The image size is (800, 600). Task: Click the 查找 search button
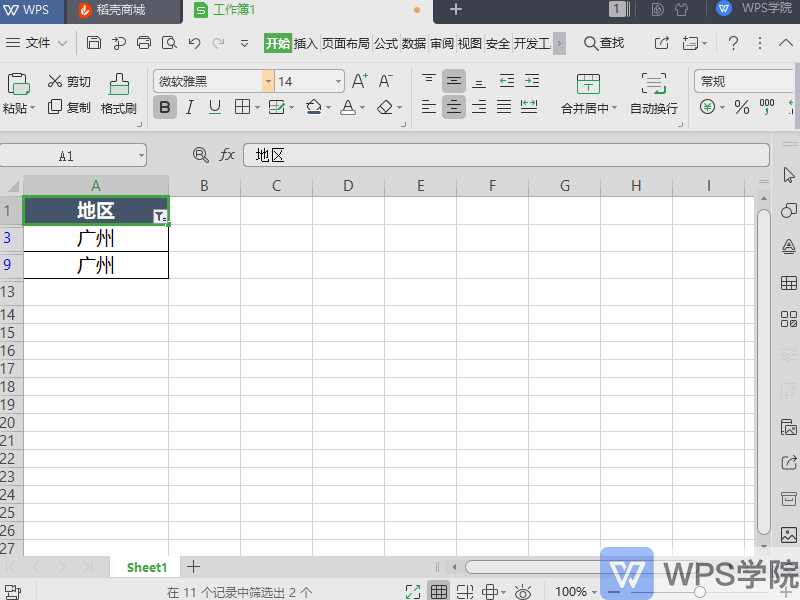coord(604,43)
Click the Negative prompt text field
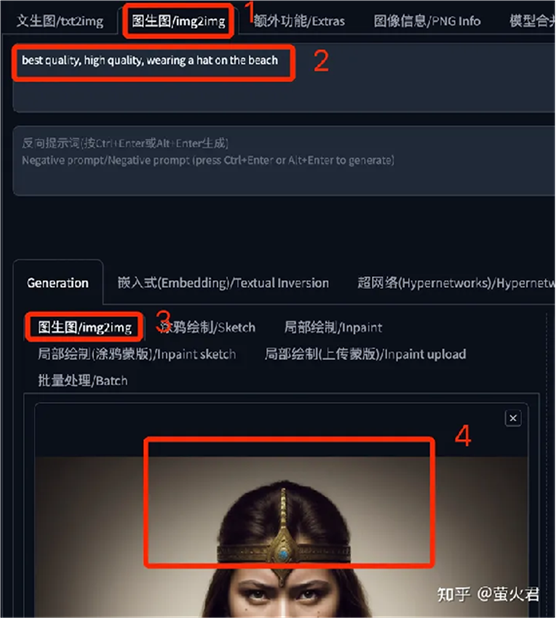This screenshot has height=618, width=556. [284, 160]
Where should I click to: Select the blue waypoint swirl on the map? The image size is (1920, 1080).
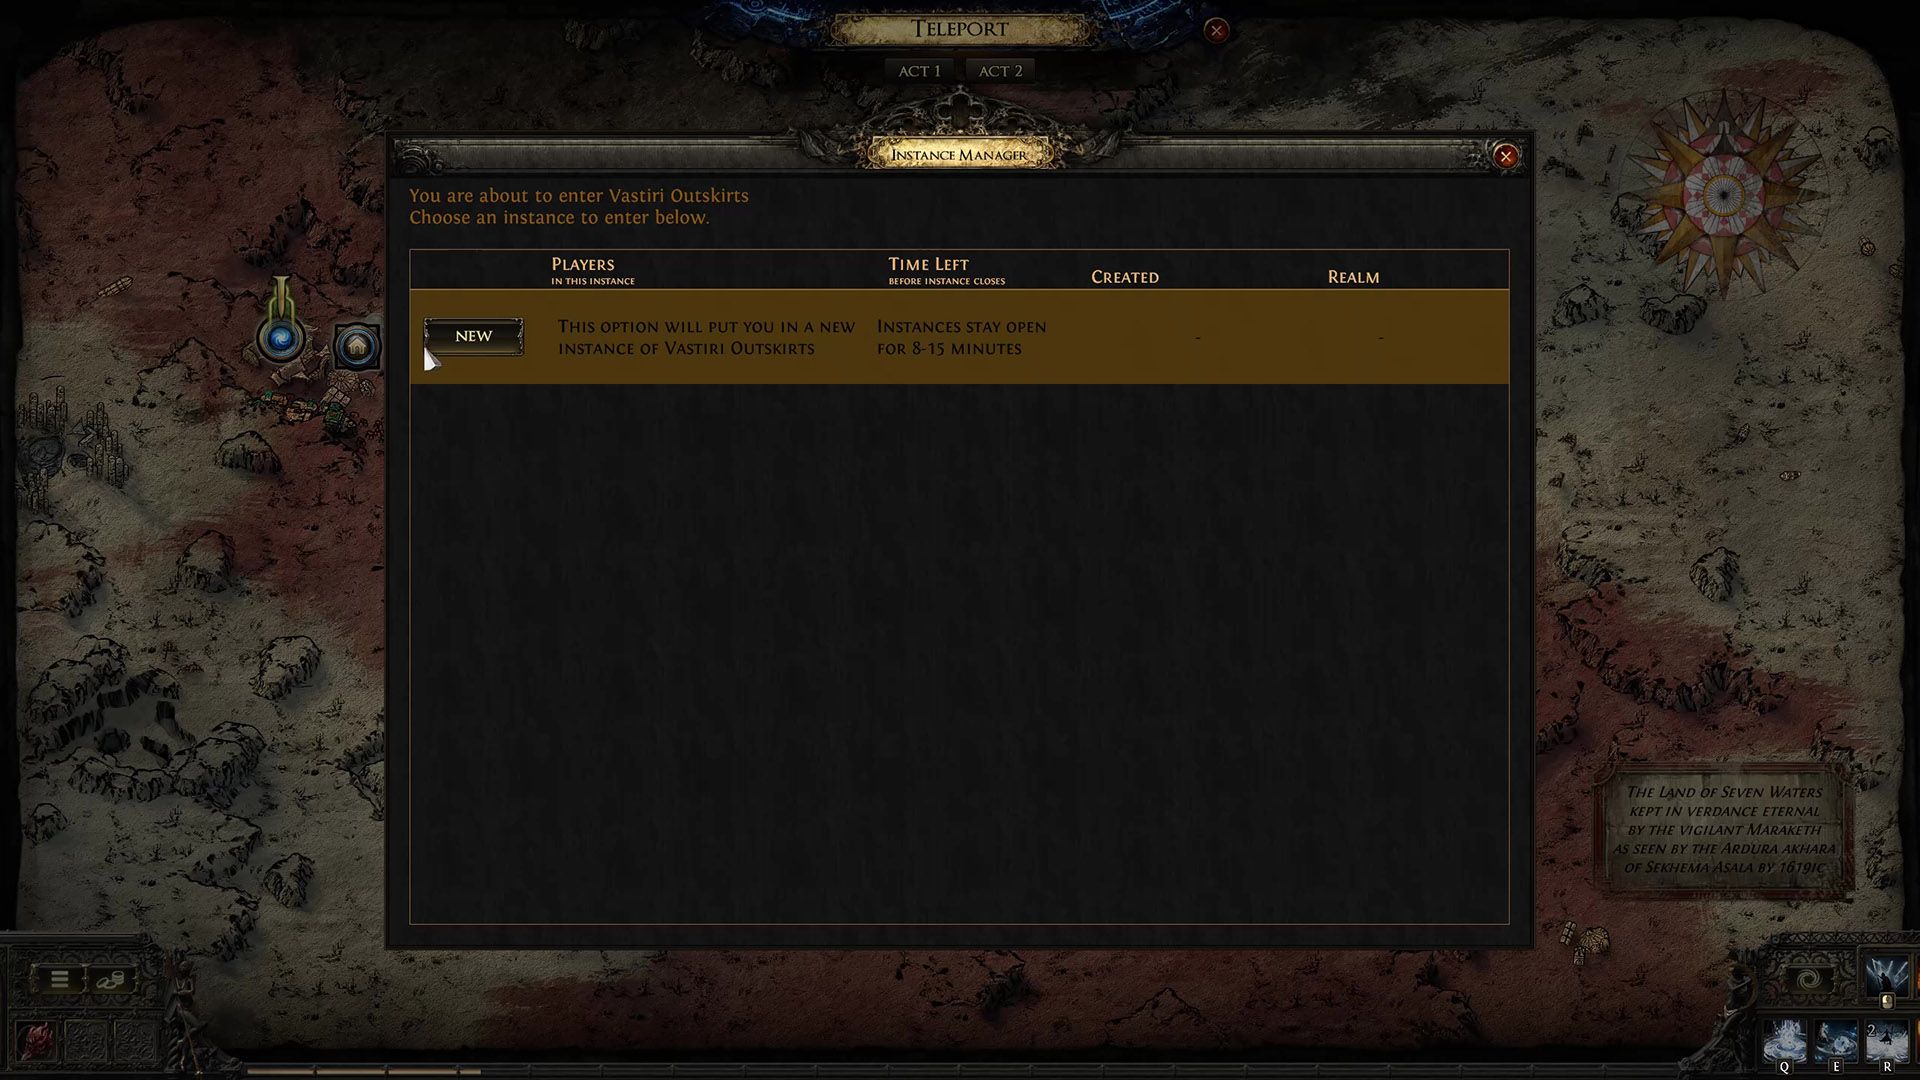coord(281,339)
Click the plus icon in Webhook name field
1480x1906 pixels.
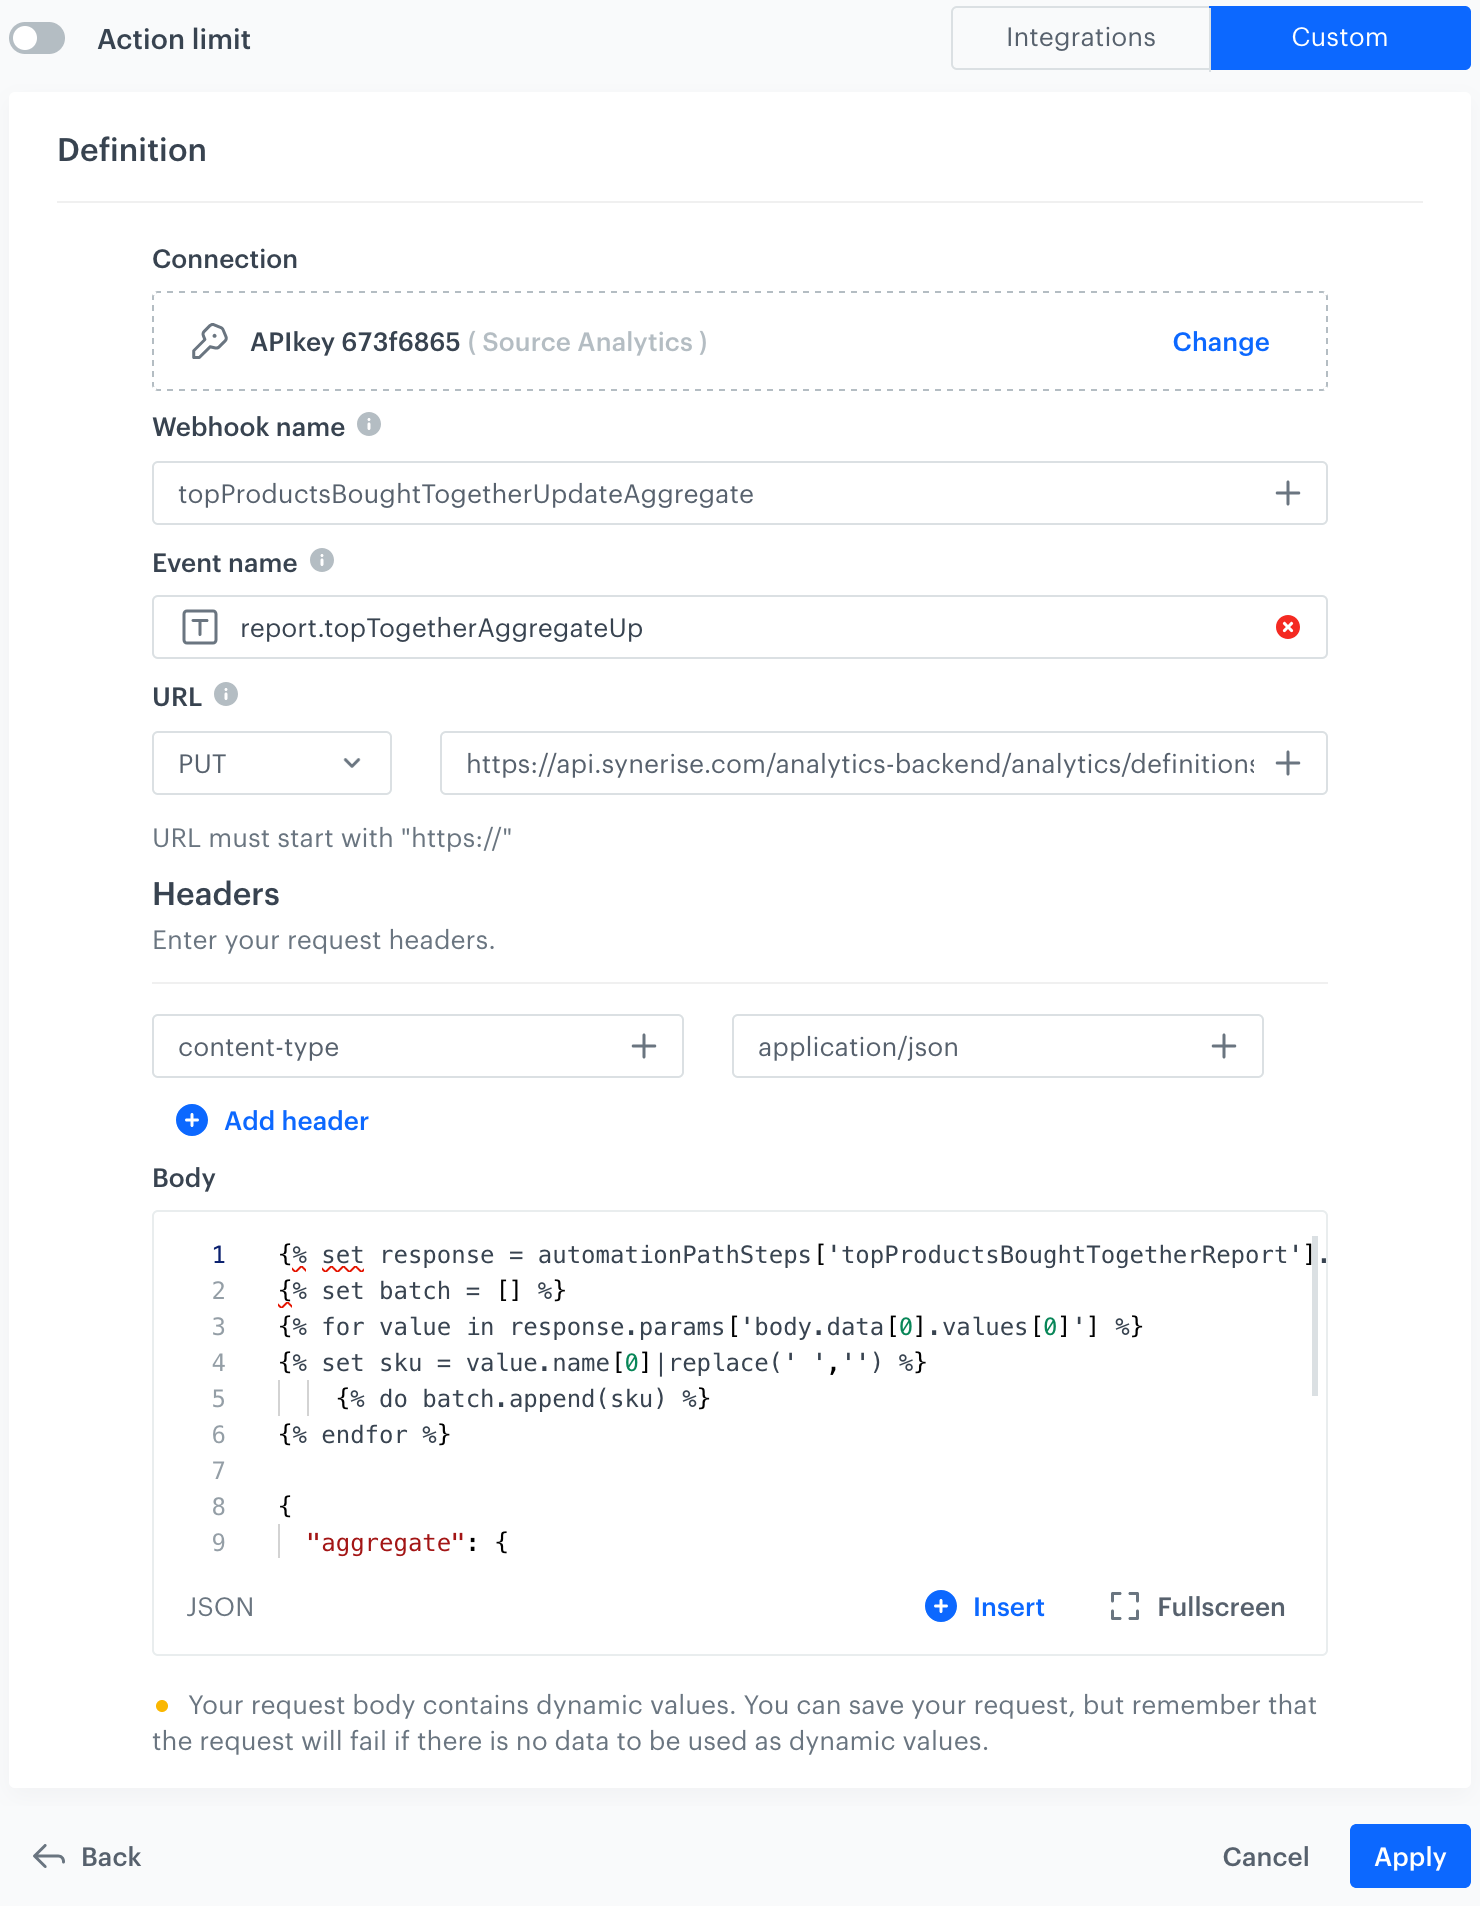click(1288, 493)
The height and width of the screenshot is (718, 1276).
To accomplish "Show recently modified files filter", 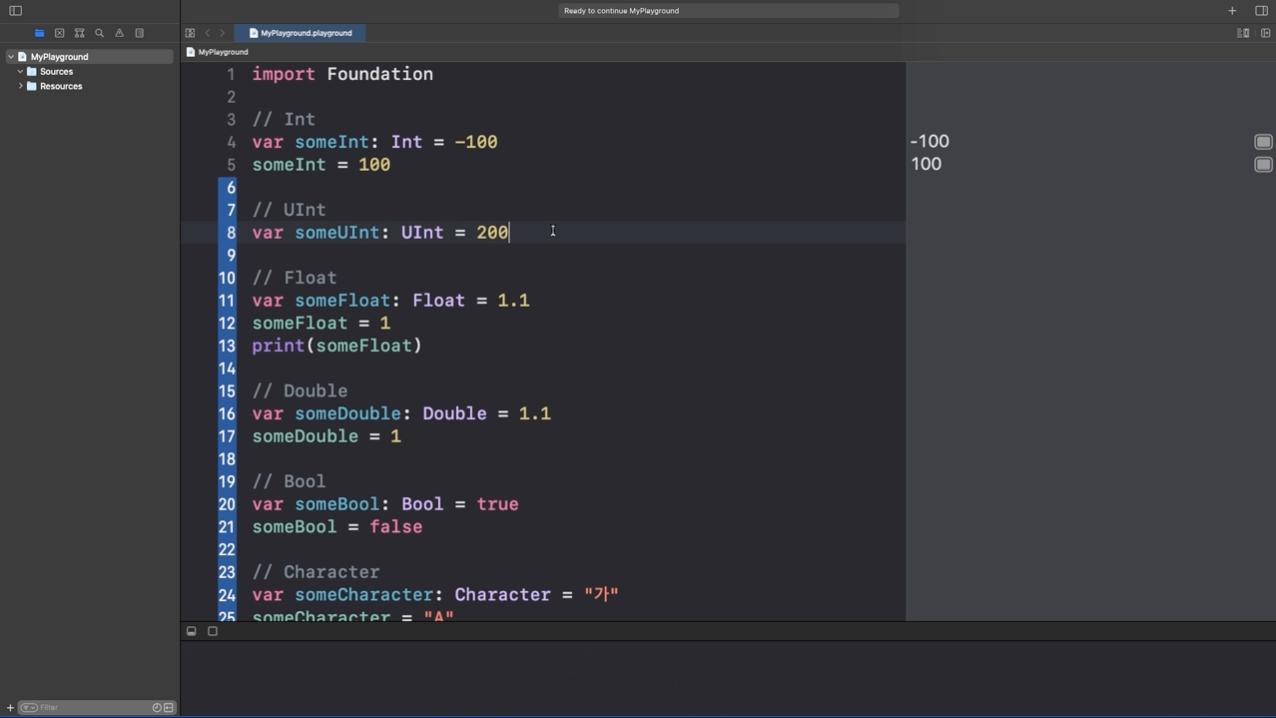I will click(x=157, y=708).
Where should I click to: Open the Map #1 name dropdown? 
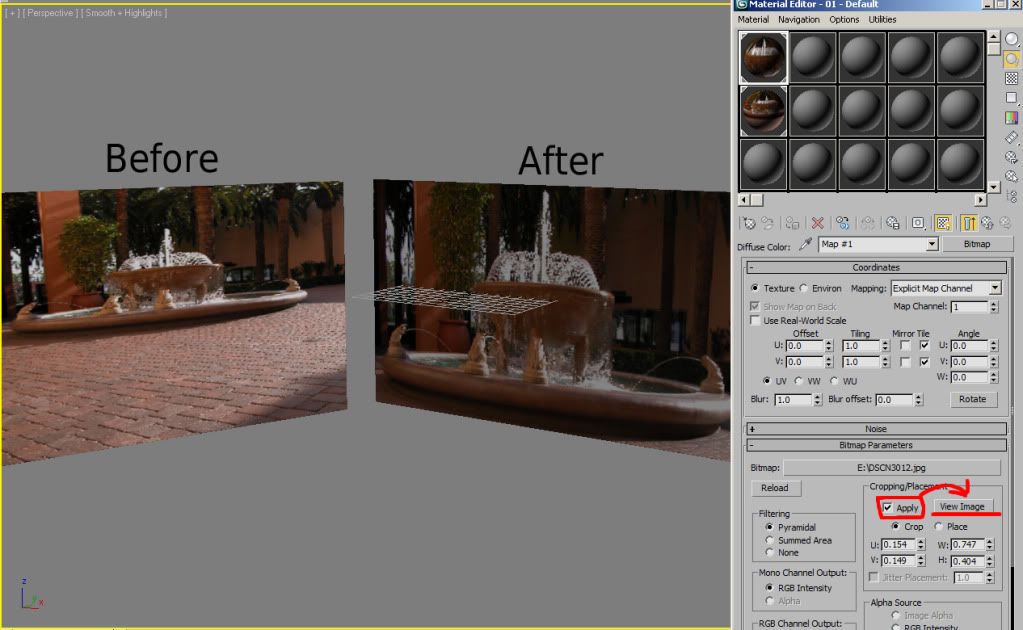(x=932, y=244)
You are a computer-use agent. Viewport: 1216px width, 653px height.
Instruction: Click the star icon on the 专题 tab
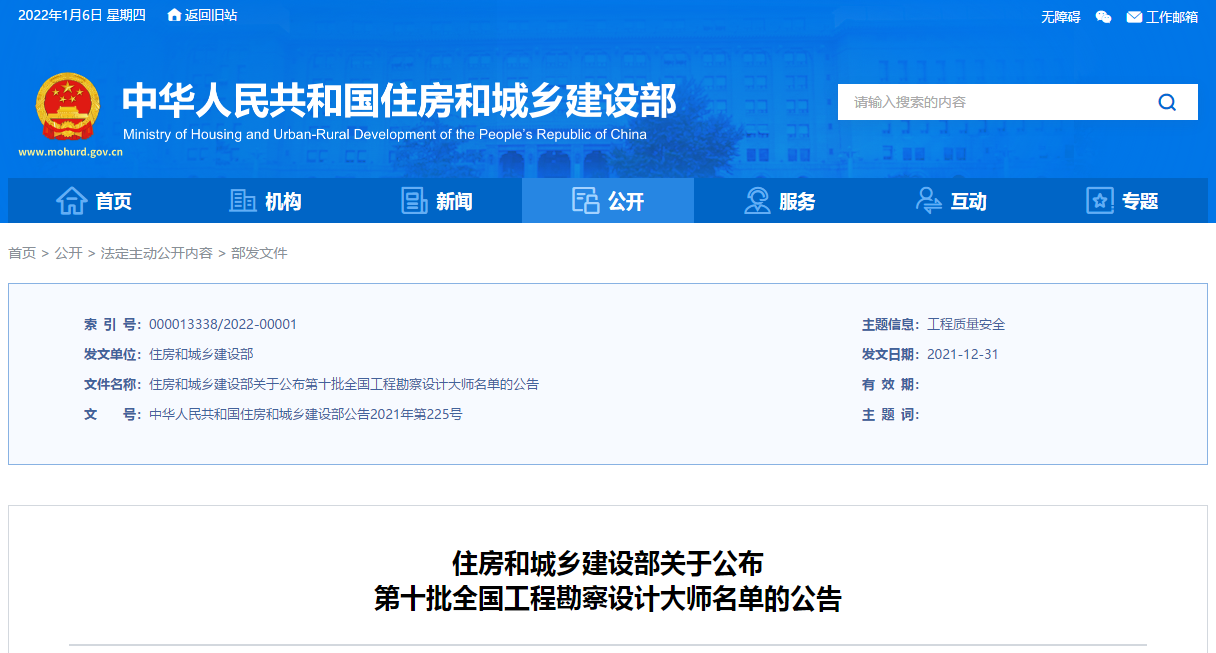click(x=1099, y=200)
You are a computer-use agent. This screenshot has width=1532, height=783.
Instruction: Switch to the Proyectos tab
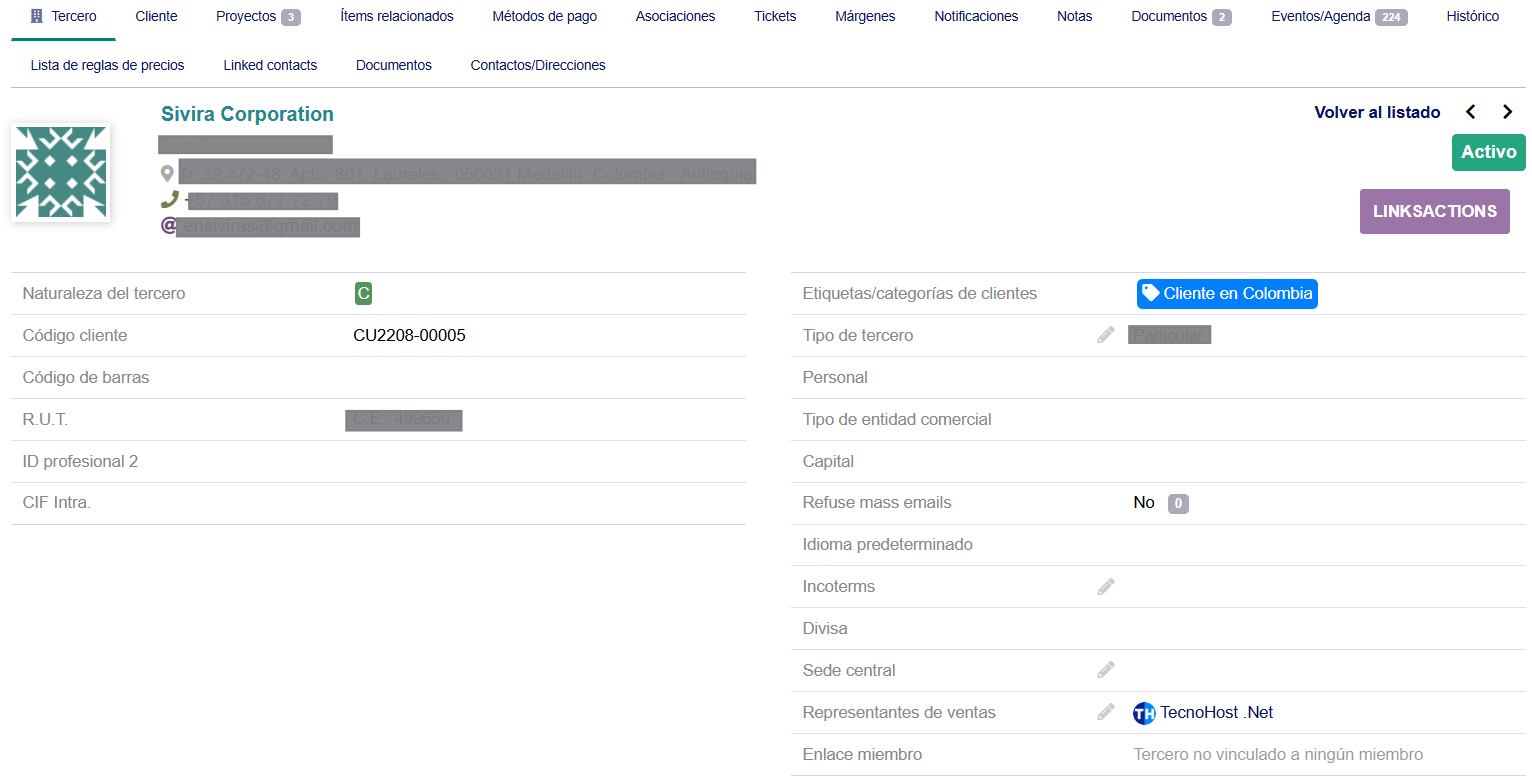coord(257,17)
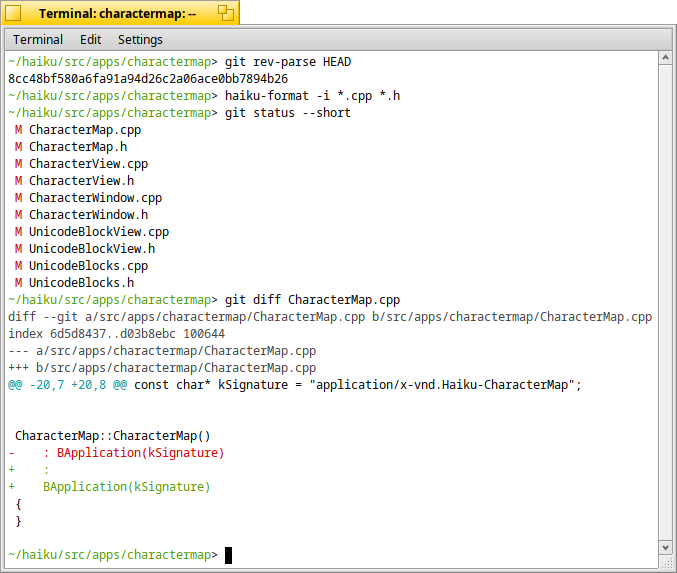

_TASK_
Only the lines from the top of the data through the line with "The height and" should be quoted, exactly and with both ends kept; skip the pictures.

_TASK RESULT_
The image size is (800, 600). Task: Click the 查找 search button
coord(604,43)
Click the Negative prompt text field
This screenshot has height=618, width=556. [284, 160]
Where should I click to: Select the blue waypoint swirl on the map? The image size is (1920, 1080).
coord(281,339)
Click the plus icon in Webhook name field
1480x1906 pixels.
click(1288, 493)
The height and width of the screenshot is (718, 1276).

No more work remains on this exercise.